Dainn sat for a few more minutes, making some calls to the relevant specialists and forwarding emails. Then, he stood up and headed to the room Lyla was in.
He opened the door and slipped inside, closing it behind him, and walked to the comfortable hospital bed she was softly snoring in. There were some shoulder injuries and some shallow cuts on her beautiful face that Chiara had put there with her nails. Dainn had enjoyed breaking them and cutting her arm off before snapping her neck. He had zero compunction about killing a woman. Women could be just as, if not more, monstrous than men and he knew that from experience.
He pushed his suit jacket off just as she turned in her sleep and blinked her eyes open lazily.
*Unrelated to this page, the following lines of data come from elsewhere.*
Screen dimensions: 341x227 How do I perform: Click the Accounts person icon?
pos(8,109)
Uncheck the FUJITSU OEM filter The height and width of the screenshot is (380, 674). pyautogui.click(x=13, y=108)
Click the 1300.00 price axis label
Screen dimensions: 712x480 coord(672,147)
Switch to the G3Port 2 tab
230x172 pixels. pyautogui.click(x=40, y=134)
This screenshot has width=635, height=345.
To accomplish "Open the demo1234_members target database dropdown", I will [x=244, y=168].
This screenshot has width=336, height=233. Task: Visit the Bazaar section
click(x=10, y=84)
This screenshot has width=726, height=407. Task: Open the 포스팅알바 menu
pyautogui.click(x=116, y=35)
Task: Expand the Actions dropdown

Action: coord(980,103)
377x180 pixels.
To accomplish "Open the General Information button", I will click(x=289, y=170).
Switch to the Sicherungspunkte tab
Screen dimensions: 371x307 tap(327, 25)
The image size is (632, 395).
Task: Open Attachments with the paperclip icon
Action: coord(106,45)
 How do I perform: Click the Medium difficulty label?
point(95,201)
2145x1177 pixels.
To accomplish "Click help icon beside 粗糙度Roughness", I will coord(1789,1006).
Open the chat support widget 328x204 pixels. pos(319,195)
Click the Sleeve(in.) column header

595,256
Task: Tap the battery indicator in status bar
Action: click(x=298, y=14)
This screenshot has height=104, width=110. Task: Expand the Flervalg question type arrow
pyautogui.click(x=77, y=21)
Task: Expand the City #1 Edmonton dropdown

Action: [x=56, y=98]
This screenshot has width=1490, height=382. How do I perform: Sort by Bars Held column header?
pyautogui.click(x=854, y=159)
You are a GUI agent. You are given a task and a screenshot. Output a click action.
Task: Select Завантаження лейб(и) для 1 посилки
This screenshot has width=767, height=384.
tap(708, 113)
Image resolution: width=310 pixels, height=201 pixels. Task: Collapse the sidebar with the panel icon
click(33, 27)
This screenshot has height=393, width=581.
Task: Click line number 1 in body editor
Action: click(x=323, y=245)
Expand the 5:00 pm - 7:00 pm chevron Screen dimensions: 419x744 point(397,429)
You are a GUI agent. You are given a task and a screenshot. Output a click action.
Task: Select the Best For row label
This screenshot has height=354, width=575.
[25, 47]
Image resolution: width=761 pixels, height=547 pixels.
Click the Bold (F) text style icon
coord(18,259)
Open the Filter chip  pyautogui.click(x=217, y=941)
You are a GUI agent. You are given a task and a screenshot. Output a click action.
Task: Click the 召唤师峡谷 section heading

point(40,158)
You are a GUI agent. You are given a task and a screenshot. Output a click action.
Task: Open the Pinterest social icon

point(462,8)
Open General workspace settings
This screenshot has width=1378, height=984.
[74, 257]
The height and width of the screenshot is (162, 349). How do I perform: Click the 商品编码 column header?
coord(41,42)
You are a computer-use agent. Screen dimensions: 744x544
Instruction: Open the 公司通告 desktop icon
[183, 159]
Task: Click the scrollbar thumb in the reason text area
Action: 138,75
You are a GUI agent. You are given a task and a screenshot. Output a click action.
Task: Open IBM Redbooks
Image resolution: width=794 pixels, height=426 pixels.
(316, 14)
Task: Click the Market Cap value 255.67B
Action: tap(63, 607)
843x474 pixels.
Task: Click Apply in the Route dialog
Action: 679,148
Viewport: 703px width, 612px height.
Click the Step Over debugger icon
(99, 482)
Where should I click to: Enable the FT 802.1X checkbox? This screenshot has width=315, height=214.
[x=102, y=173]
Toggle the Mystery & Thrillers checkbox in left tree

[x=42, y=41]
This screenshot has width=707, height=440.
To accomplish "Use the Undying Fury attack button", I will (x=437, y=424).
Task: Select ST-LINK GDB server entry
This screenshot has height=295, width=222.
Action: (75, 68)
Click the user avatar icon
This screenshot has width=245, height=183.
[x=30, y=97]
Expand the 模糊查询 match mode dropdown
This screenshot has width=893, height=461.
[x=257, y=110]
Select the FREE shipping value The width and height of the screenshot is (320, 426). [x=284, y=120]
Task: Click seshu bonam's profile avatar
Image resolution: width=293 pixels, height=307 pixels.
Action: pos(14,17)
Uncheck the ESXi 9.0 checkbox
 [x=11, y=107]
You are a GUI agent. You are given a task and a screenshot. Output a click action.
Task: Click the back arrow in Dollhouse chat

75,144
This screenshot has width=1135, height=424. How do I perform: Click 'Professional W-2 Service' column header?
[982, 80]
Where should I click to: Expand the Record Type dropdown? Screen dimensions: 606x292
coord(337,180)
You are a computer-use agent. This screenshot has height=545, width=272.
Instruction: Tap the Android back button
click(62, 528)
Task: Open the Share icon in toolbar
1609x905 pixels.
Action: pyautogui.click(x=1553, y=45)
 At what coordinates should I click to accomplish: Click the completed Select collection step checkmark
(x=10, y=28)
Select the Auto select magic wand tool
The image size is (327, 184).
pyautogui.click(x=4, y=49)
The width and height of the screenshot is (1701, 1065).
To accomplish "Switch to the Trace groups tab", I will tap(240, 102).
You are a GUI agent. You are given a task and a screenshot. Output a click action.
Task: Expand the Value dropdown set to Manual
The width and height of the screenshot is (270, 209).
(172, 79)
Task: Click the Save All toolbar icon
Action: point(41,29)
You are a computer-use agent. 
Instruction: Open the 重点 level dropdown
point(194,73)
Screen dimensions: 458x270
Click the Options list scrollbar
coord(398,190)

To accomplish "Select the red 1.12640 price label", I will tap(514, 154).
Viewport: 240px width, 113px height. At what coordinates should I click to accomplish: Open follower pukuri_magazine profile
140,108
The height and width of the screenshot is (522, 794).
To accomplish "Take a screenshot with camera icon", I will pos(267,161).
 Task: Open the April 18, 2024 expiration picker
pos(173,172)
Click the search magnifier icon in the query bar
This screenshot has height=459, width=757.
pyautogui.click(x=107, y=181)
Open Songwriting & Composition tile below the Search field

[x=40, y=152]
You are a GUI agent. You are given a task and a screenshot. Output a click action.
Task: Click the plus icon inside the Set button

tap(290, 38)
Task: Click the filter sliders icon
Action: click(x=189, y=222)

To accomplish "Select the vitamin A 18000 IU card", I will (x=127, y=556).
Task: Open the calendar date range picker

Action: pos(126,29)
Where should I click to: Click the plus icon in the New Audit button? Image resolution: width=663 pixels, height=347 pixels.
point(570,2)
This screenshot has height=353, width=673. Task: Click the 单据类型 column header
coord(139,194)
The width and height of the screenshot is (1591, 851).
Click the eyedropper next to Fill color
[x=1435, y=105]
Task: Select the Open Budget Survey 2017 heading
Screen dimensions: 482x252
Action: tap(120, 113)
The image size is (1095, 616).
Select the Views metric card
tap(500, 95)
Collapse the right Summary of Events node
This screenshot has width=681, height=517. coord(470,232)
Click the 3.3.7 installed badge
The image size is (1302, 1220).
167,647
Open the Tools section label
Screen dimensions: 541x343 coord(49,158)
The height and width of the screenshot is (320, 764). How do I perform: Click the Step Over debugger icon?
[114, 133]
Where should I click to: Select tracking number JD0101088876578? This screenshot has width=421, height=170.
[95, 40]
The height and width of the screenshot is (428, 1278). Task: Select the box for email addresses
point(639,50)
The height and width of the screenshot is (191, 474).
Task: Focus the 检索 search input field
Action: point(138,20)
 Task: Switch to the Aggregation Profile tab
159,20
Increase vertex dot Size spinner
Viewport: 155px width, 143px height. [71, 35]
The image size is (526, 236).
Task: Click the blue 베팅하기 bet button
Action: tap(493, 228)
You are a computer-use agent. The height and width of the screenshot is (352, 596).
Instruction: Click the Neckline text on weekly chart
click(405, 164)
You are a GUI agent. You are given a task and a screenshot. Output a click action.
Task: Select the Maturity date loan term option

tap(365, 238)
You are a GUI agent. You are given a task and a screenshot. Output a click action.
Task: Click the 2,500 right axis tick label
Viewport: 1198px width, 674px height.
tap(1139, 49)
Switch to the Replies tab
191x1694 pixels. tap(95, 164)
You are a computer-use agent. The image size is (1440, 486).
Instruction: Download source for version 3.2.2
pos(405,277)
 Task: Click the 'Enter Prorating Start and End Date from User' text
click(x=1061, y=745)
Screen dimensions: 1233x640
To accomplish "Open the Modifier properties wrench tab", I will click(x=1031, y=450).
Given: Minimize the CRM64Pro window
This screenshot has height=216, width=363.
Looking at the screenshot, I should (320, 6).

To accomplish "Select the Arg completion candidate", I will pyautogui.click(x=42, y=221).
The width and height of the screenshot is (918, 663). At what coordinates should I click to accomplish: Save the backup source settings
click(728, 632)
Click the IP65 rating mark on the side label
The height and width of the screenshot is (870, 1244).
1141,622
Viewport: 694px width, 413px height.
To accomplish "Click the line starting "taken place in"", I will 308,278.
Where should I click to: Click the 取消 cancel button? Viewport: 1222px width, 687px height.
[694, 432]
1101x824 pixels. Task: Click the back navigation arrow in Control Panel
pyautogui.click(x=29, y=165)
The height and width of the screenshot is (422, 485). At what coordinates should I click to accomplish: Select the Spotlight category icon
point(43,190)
A smile came over her face, like a ray of light coming through the clouds, and Dainn watched it, almost in a trance.
‘Come to bed,’ she mumbled out, probably forgetting that she was in a hospital or anything that had happened. Dainn wasn’t going to remind her.
He pushed off his shoes and slipped into bed next to her, the space tight with his size and the bed too small for both of them. She didn’t care, turning into his chest and snuggling into him like a cold creature seeking warm comfort, and Dainn felt like he was taking his first full breath in days. He wrapped his arms around her, listening to her starting that soft snore again, her lips parted and breaths falling on his chest, warming the one place that had always been glacial.
He pressed a soft kiss to her head, closing his eyes and embracing the darkness that enveloped him.
Darkness was a house he lived in, but she was home. He was home.